Казалось, Джеффри ее не услышал.
- Они придают вам угрюмый вид, и это тревожит, - сказал он. - И челюсть у вас тяжеловата, этак по-гречески. Я б вас в кино снимал, крупным планом. Обычно Эвридику изображают эфемерной, бесплотной, я не хочу бесплотную.
Везя Мару по дороге, Паулина действительно учила роль. В конце там был монолог, и он ей тяжело давался. Она толкала коляску и повторяла: "Ты страшен, пойми, страшен, как ангелы, ты считаешь, что весь мир идет прямо вперед, сильный и ясный, как ты сам, разгоняя тени, притаившиеся у обочин дороги… Но ведь много и таких, у которых нет ничего, кроме совсем крошечного огонька, слабо мерцающего под бичом ветра. А тени удлиняются, теснят нас, влекут, сбивают с ног… О, пожалуйста, любимый мой, не смотри на меня, не смотри сейчас на меня. Может быть, я не такая, какой ты хотел меня видеть. Не та, которую ты выдумал в первый день нашего счастья… Но ты ведь чувствуешь, что я рядом с тобой, не правда ли? Я здесь, совсем близко, это мое тепло, моя нежность, моя любовь. Я дам тебе все радости, какие могу тебе дать. Пока не требуй у меня большего, чем я могу, довольствуйся этим… Не смотри на меня. Позволь мне жить…"

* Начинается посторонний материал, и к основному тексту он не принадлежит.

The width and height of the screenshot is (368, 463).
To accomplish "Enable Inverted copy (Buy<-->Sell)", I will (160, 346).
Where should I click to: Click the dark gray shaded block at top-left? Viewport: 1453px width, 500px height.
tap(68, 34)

Она кое-что утаила. "Может быть, я не такая, какой ты хотел меня видеть. Не та, которую ты выдумал в первый день нашего счастья… Но ты ведь чувствуешь, что я рядом с тобой, не правда ли?.. Это мое тепло, моя нежность, моя любовь".

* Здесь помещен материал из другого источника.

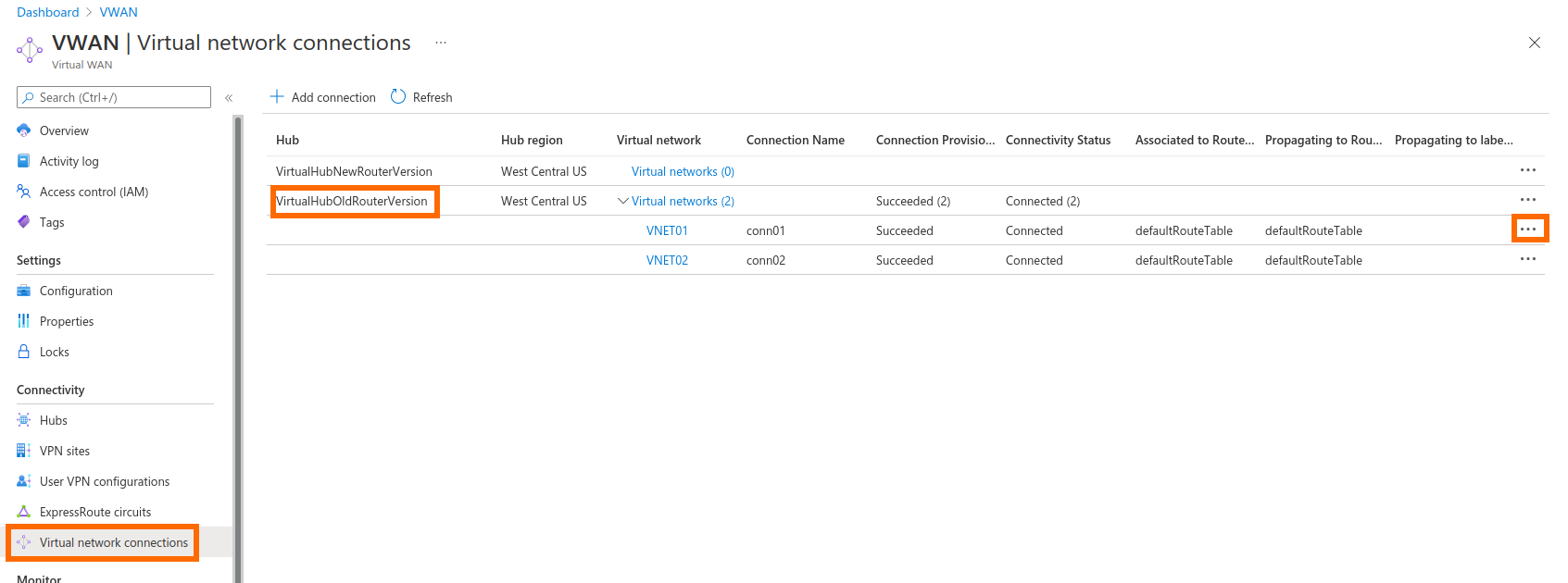The width and height of the screenshot is (1568, 583).
Task: Select the Locks icon under Settings
Action: [x=24, y=352]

Она сказала Джеффри, что пьеса прекрасна.
- Правда? - спросил он.
Сказанное ею не обрадовало и не удивило его - ему казалось, что ее слова банальны и излишни. Сам Джеффри никогда бы так не отозвался о пьесе. Он говорил о ней больше как о препятствии, которое нужно преодолеть. Как о вызове, брошенном многочисленным врагам. Академическим снобам - так он их обзывал, - поставившим "Герцогиню Мальфи". Общественным олухам - так он их обзывал - из Камерного театра. Он видел себя изгоем, ополчившимся против этих людей, сующим свою постановку - он называл ее своей - в зубы их презрению и сопротивлению. Сначала Паулина думала, что у него воображение взыграло и, скорее всего, никто из этих людей о нем вообще не слышал. А потом кое-что случилось - совпадения, а может, и нет: в холле церкви, где они собирались показывать пьесу, затеяли ремонт, и теперь играть стало негде, неожиданно выросла цена на печать афиш. Паулина стала глядеть его глазами. Чтобы находиться с ним рядом, волей-неволей приходилось разделять его взгляды: возражения становились опасными, препирательства утомляли.
- Вот же суки, - процедил Джеффри, но не без некоторого удовлетворения. - Почему я не удивлен?